ADCs represent a significant advancement in targeted therapy by integrating the target specificity of mAbs with potent cytotoxic drugs. This design significantly enables drug accumulation in tumor tissues while reducing toxicity to normal tissues, thereby improving patient survival rates.5 In BC treatment, representative ADCs such as ado-trastuzumab emtansine (T-DM1) and fam-trastuzumab deruxtecan (T-DXd) have demonstrated notable clinical success.[6], [7] However, as a complex biochemical system, any functional abnormality in any component of the ADC can lead to resistance. Their broad clinical application is constrained by multifactorial resistance mechanisms, including antigen–antibody-related resistance, drug efflux pump overexpression, and others.[8], [9], [10]

With the growing maturity and widespread application of ADC technology and a deeper understanding of its intrinsic limitations, broader paradigms of drug conjugates have emerged, marking a paradigm shift in targeted conjugate therapeutics.[11], [12] These emerging drug conjugates retain the targeted delivery concept of ADCs while integrating diverse innovative payloads, such as proteolysis-targeting chimeras (PROTACs), small interfering RNAs (siRNAs), immunomodulators, or novel targeted carriers (e.g. peptides, small molecules). This expansion confers unique advantages, such as the catalytic degradation of traditionally undruggable targets, multitarget modulation, and tumor immune microenvironment remodeling, to offer promising therapeutic strategies for refractory/resistant BC and other malignancies.[12], [13], [14] The major classes of targeted drugs that are approved or under clinical trials for BC therapy are schematically illustrated in Fig. 1.
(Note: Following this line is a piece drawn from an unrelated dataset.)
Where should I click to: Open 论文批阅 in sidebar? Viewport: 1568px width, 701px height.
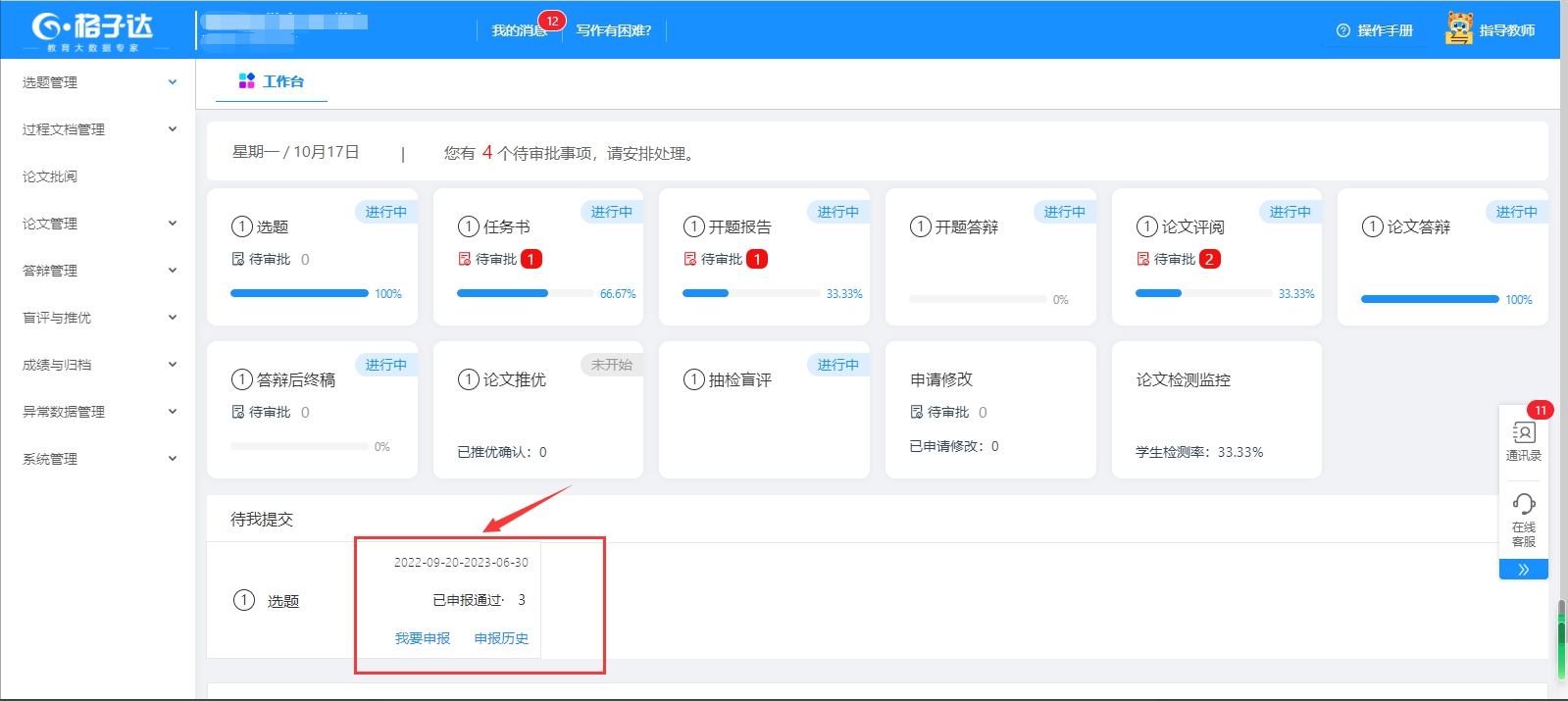[50, 176]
In this review, we systematically delineate the key molecular mechanisms underlying drug resistance in ADC-based BC therapy and evaluate both achievements and limitations of current approaches. Building on this foundation, we focus on the emerging drug conjugates that have entered clinical trials for BC, and conduct in-depth analyses of their molecular structural characteristics and antitumor mechanisms, which might confer unique advantages for overcoming drug resistance. Additionally, we analyze associated technical challenges and optimization strategies in drug conjugates. This review aims to offer novel pharmacological perspectives and strategies for advancing drug conjugate development and circumventing therapeutic resistance in BC.